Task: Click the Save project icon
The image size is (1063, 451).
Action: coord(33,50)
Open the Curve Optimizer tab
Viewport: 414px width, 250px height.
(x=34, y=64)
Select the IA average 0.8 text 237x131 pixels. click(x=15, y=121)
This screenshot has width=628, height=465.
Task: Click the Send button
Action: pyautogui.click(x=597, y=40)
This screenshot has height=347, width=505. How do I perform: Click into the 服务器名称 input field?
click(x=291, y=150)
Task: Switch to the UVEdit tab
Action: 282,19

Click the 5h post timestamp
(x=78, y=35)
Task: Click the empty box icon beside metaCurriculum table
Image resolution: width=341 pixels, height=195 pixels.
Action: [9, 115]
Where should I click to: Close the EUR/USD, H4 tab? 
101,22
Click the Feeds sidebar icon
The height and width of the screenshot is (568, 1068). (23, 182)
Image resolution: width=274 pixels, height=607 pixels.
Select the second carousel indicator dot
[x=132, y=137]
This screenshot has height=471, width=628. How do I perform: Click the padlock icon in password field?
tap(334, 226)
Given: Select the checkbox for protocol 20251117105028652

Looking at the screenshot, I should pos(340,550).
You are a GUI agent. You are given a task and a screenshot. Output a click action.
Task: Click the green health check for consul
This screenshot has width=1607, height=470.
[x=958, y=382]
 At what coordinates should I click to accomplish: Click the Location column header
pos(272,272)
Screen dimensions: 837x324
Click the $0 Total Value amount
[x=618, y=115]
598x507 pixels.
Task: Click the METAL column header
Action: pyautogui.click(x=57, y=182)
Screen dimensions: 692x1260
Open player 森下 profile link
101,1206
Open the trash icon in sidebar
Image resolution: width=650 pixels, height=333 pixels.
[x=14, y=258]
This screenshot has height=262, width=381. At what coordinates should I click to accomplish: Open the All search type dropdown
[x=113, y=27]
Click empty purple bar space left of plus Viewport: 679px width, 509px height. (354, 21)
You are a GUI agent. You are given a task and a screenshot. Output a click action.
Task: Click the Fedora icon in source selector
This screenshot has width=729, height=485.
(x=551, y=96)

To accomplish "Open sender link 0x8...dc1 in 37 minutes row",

- - - -

WORK ITEM → The answer should consist of every entry, repeated word for word.

RESPONSE AREA →
Task: Click the Save project icon
The image size is (1063, 451).
Action: coord(33,50)
Open the Curve Optimizer tab
Viewport: 414px width, 250px height.
(x=34, y=64)
Select the IA average 0.8 text 237x131 pixels. click(x=15, y=121)
This screenshot has width=628, height=465.
Task: Click the Send button
Action: pyautogui.click(x=597, y=40)
This screenshot has height=347, width=505. How do I perform: Click into the 服务器名称 input field?
click(x=291, y=150)
Task: Switch to the UVEdit tab
Action: 282,19

Click the 5h post timestamp
(x=78, y=35)
Task: Click the empty box icon beside metaCurriculum table
Image resolution: width=341 pixels, height=195 pixels.
Action: [9, 115]
Where should I click to: Close the EUR/USD, H4 tab? 
101,22
Click the Feeds sidebar icon
The height and width of the screenshot is (568, 1068). (23, 182)
Image resolution: width=274 pixels, height=607 pixels.
Select the second carousel indicator dot
[x=132, y=137]
This screenshot has height=471, width=628. How do I perform: Click the padlock icon in password field?
tap(334, 226)
Given: Select the checkbox for protocol 20251117105028652

Looking at the screenshot, I should pos(340,550).
You are a GUI agent. You are given a task and a screenshot. Output a click action.
Task: Click the green health check for consul
This screenshot has width=1607, height=470.
[x=958, y=382]
 At what coordinates should I click to accomplish: Click the Location column header
pos(272,272)
Screen dimensions: 837x324
Click the $0 Total Value amount
[x=618, y=115]
598x507 pixels.
Task: Click the METAL column header
Action: pyautogui.click(x=57, y=182)
Screen dimensions: 692x1260
Open player 森下 profile link
101,1206
Open the trash icon in sidebar
Image resolution: width=650 pixels, height=333 pixels.
[x=14, y=258]
This screenshot has height=262, width=381. At what coordinates should I click to accomplish: Open the All search type dropdown
[x=113, y=27]
Click empty purple bar space left of plus Viewport: 679px width, 509px height. (354, 21)
You are a GUI agent. You are given a task and a screenshot. Output a click action.
Task: Click the Fedora icon in source selector
This screenshot has width=729, height=485.
(x=551, y=96)

To accomplish "Open sender link 0x8...dc1 in 37 minutes row",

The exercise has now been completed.